Unit SCRAM Code RX CRIT Initial PWR Initial RX Mode Current PWR Current RX Mode
1 N Y 100 Power Operation 100 Power Operation
2 N Y 100 Power Operation 100 Power Operation

Event Text

TECHNICAL SUPPORT CENTER VENTILATION OUT OF SERVICE

"This telephone notification is provided in accordance with Exelon Reportability manual SAF 1.10, 'Major Loss of Emergency Preparedness Capabilities', and 10CFR50.72(b)(3)(xiii).

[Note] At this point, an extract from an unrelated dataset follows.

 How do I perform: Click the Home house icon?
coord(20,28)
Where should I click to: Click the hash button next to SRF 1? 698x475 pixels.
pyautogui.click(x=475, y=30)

"On July 8th 2015 at 1837 [CDT], it was determined that the onsite Technical Support Center (TSC) Ventilation System Supply Fan belts had failed, resulting in loss of ventilation for the facility. Repairs were not completed within the time required had the TSC needed to be staffed. There is currently no emergency event in progress requiring TSC staffing. If an emergency is declared and the TSC ERO [Emergency Response Organization] activation is required, the TSC will be staffed and activated unless the TSC becomes uninhabitable due to ambient temperatures, radiological, or other conditions. If relocation of the TSC staff becomes necessary, the Station Emergency Director will relocate the staff to an alternate TSC location in accordance with applicable site procedures.

"The licensee has notified the [NRC] Senior Resident Inspector of the issue."